# Extended Pola Depot for narrow space



## ferroequinologist (May 8, 2016)

I needed a depot building for my layout and as I had no room for full size 1:20 scale deep building (see my last post of my layout under tracks, trestles & bridges section, titled "Kitchen window to carport" ) I had just a narrow platform with a shelter that I wanted to replace this with something more D&RGW and narrow in width.
So I purchased an old assembled Pola Depot, last made sometime in the nineties I believe and not available any more. It's narrow width suits my location but the very short length that makes it look toy like, rather than a proper D&RGW building, but it was in scale and had the right basic features so I decided to buy it and modify it.
I disassembled the kit with "brute force and ignorance" in to it's separate parts and decided that if I joined the back wall to be part of the front wall it looked much better so I did this and made a longer back wall to replace it out of Acrylic. I won't ever see the back wall so it has no windows or features at all, the only thing you see now is front and the sides.
A completely new acrylic roof with Banta Models shingles, new freight doors for one end and then a full repaint with a few signs, train order signal and outside lights attached as well as some very simple interior detail.
Now I have a depot my next project is to extend the area for the building back deeper into the garden to house this for best visual effect.
The pics show the Pola Depot as it was, then a couple of shots when finished that I think transformed the depot into something more realistic.
Russell


----------



## ddrum31 (Aug 30, 2017)

It looks really good!

Jason


----------



## ferroequinologist (May 8, 2016)

Glad you like it ddrum31, it's not the only Pola Kit I have extended to look better. Here are some pics of my engine shed that started out years ago as a very short single track European Pola Kit ( only three windows long) and I lengthened it and double tracked it by utilizing 3 Pola kits.

• Source data:
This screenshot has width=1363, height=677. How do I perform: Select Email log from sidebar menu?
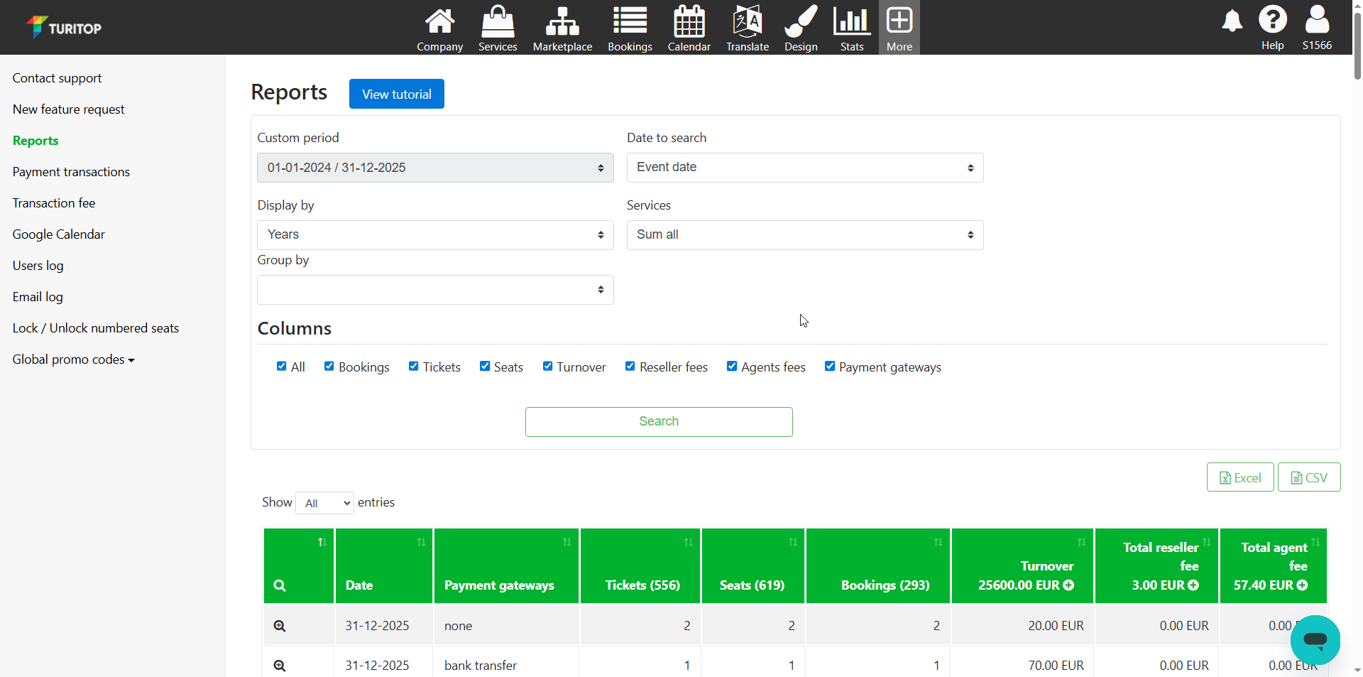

• Exercises to complete:
1. Answer these questions from the forum thread about the extended Pola depot.
(a) What material was the longer replacement back wall made of?
(b) Whose shingles were used on the new roof?
(c) How many Pola kits went into lengthening and double-tracking the engine shed?
2. Write out the passage of the Pola depot thread from "I disassembled the" to "something more realistic.", word for word.
3. Continue the forum thread about the extended Pola depot from the point where it stops.

• Exercise results:
1.
(a) Acrylic.
(b) Banta Models.
(c) Three.

2.
I disassembled the kit with "brute force and ignorance" in to it's separate parts and decided that if I joined the back wall to be part of the front wall it looked much better so I did this and made a longer back wall to replace it out of Acrylic. I won't ever see the back wall so it has no windows or features at all, the only thing you see now is front and the sides.
A completely new acrylic roof with Banta Models shingles, new freight doors for one end and then a full repaint with a few signs, train order signal and outside lights attached as well as some very simple interior detail.
Now I have a depot my next project is to extend the area for the building back deeper into the garden to house this for best visual effect.
The pics show the Pola Depot as it was, then a couple of shots when finished that I think transformed the depot into something more realistic.

3.
The long side is three std Pola wall lengths ( 3 windows per length ) and the short side is two standard Pola lengths. I decided on a staggered entrance look to show off locomotives better and looks more 'interesting' than just an even double entrance.
Now it looks less European with a new corrugated vented iron roof with interior supports and a more realistic repaint. I also moulded the bottom two stone courses and made resin castings to extend the height to accomodate my K36, only just, and other 1:20.3 scale loco's . It now suits both scales I work in namely the 1:20 scale American and 1/32 scale French as well some Australian Narrow gauge that you can see in the "inside the shed" pic.
Sadly Pola kits are no longer available but they are great for "kitbashing" so I hope I inspire some to seek out old kits and give them a new lease of life.
Russell


----------



## placitassteam (Jan 2, 2008)

Excellent work! I really like the look you have achieved.


----------



## denray (Jan 5, 2008)

excellent work, for both of the kitbashed models. Taking what you have and modifying to make it work, just like in the real world. Great job
Dennis


----------



## ddrum31 (Aug 30, 2017)

Definitely like the looks of them.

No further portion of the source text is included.